CPS has been ordered to pay arbitration costs of its R1.3 billion lawsuit against SASSA.

The legal spat between the South African Social Security Agency (SASSA) and Cash Paymaster Services (CPS) has resulted in a win for the embattled social grants custodian.

CPS, a Net1 UEPS Technologies subsidiary, lodged various legal claims against SASSA that resulted in a R1.3 billion lawsuit brought against the agency.

However, yesterday, judge Robert Nugent ruled in favour of SASSA in all the claims that CPS had lodged.

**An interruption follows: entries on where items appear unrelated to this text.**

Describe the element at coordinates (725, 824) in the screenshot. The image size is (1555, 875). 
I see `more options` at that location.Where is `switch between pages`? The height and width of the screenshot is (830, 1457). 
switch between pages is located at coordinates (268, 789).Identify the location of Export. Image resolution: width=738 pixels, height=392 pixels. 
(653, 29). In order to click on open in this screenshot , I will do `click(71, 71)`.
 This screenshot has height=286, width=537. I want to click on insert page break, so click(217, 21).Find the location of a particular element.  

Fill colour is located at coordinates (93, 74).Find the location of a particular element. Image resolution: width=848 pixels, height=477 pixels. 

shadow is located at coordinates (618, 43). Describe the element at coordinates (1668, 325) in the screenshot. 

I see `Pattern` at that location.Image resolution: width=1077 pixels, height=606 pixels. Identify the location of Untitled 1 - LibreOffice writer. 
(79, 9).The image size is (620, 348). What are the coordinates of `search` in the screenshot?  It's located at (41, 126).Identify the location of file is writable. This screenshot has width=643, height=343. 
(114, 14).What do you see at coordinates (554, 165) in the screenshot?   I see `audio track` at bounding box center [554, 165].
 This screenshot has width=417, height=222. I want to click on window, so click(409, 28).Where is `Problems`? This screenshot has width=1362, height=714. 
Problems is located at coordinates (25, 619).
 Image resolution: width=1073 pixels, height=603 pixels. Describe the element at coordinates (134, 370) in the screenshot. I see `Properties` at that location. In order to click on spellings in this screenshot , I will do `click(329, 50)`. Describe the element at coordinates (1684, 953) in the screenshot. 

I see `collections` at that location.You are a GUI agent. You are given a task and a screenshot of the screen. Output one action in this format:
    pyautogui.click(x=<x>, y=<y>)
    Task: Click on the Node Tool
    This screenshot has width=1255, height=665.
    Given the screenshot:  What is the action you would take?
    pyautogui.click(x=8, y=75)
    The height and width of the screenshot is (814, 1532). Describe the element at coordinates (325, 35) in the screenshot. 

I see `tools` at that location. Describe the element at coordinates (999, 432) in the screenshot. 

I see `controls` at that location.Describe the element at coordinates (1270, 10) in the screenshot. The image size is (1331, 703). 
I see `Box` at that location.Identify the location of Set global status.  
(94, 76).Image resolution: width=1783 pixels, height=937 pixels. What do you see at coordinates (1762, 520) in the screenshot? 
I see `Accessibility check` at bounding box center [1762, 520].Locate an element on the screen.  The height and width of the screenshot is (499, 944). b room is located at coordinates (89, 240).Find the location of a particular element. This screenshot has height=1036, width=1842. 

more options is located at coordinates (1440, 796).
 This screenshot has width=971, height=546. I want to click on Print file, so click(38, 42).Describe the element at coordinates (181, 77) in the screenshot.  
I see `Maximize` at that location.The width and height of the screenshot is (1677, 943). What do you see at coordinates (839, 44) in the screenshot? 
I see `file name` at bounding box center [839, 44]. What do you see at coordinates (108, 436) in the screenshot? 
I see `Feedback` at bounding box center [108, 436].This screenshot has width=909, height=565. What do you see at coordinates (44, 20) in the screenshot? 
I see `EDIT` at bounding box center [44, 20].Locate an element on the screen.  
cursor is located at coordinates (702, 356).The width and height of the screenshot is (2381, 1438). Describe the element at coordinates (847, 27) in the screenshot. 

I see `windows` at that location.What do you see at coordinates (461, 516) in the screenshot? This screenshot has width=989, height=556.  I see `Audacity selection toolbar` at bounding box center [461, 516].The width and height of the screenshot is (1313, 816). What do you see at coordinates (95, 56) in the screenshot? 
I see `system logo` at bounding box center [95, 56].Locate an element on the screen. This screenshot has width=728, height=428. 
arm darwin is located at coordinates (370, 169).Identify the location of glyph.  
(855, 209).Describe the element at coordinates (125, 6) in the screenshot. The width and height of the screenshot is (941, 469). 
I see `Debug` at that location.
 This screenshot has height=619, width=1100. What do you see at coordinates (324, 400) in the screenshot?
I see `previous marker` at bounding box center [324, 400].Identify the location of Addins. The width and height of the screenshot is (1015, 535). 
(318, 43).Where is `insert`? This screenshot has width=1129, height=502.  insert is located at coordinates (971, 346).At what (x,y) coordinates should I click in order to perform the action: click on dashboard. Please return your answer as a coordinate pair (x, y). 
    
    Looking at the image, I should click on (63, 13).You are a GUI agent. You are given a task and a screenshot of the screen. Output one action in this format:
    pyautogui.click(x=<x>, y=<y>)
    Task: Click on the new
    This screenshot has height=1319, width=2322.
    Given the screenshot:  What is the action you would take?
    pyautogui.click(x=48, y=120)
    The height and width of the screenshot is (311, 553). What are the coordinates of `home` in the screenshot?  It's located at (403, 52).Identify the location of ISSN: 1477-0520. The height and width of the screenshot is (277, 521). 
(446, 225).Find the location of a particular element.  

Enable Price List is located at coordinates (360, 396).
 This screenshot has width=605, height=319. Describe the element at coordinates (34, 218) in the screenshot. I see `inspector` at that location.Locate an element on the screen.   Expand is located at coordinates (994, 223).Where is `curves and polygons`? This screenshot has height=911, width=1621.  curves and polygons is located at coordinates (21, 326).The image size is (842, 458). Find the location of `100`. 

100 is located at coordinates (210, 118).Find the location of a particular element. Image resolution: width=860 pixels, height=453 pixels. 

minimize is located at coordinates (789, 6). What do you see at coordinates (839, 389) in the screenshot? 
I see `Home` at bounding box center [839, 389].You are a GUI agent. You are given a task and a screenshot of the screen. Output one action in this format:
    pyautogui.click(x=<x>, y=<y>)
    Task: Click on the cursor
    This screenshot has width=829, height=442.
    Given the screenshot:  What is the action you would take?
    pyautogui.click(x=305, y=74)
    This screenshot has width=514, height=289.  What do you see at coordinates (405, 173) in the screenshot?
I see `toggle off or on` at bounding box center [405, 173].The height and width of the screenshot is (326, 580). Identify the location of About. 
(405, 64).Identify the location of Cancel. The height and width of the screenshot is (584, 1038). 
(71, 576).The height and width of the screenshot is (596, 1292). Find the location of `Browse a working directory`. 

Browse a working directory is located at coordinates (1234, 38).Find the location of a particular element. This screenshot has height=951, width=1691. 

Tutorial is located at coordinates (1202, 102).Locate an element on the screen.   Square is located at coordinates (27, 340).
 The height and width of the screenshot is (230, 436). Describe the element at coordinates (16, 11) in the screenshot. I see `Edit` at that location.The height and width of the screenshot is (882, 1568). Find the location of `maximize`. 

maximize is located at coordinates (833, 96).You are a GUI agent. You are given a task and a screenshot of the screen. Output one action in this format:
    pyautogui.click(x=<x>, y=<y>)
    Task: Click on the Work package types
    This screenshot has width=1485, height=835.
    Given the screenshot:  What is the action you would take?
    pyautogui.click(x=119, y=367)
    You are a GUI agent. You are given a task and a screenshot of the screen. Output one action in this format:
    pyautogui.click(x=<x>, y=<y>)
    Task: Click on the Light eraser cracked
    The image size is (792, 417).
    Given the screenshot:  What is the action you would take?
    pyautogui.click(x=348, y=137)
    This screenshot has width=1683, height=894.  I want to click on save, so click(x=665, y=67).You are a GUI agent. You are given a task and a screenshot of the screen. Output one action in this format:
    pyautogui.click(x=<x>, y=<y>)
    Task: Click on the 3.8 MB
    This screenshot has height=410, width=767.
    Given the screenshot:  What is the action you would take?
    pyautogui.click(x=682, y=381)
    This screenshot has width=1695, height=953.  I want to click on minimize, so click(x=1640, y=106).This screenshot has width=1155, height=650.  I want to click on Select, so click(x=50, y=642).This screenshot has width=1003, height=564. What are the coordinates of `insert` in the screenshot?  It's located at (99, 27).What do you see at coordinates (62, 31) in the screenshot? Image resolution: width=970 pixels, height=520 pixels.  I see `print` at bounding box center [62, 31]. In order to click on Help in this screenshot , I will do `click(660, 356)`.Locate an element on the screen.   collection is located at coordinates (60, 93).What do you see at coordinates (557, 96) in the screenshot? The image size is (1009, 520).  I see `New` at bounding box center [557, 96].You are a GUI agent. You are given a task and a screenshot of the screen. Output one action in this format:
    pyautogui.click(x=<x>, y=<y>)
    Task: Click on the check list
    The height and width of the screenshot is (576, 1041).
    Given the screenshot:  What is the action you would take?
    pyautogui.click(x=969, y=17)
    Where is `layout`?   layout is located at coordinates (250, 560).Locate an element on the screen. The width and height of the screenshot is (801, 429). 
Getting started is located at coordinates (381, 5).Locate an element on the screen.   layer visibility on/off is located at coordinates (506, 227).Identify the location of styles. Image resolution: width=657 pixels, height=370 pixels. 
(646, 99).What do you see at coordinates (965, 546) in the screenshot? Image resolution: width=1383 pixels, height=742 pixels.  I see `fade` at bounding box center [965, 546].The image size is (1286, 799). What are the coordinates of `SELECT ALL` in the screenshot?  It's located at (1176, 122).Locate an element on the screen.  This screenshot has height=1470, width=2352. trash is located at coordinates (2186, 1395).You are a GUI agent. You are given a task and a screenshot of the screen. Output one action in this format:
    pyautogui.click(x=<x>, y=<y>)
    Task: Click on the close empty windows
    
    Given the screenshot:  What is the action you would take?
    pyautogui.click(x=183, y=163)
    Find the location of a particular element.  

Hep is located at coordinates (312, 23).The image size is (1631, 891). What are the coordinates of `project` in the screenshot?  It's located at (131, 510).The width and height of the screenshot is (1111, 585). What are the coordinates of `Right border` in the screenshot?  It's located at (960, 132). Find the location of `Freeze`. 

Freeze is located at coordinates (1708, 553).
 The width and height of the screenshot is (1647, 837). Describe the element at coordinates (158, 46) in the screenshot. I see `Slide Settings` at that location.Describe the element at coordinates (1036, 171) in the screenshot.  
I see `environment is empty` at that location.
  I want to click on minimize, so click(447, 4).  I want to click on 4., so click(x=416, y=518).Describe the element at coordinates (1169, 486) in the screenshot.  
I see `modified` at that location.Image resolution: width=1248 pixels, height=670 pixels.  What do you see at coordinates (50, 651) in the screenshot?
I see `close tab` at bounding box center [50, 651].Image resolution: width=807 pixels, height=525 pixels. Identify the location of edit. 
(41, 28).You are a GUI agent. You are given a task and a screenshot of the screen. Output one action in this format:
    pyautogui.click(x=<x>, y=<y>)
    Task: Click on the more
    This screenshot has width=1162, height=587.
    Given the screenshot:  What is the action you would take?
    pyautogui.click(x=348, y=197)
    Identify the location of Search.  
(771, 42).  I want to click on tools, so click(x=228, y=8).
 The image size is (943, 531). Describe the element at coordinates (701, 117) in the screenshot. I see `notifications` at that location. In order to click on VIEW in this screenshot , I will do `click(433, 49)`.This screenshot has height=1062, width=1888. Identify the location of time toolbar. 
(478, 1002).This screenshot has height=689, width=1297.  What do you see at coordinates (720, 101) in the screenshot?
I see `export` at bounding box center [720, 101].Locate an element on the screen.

Furthermore, the former social grants paymaster was ordered to pay all the costs of the arbitration.

SASSA welcomed Nugent’s judgment, noting it brings a close to a case attempting to “monopolise the payment of grants and shut SAPO [South African Post Office] and other commercial banks out”.

“The fiscus has been saved a whopping R1.3 billion and we are of the belief that this money will be put to good use by the state, which needs every cent in these financially trying times,” said SASSA in a statement.

Tumultuous history

Prior to September 2018, the social security agency relied on the services of CPS to pay 10.8 million beneficiaries through cash payments, direct deposits and electronic payments.

Over the years, however, the business relationship soured and was characterised by litigation, as well allegations that CPS authorised deductions on beneficiaries' accounts before their social grants were paid out. The paymaster always refuted these claims.

SASSA pointed out CPS’s main claim was that it was entitled to enrol all beneficiaries on its computerised system, irrespective of whether they were to be paid by CPS.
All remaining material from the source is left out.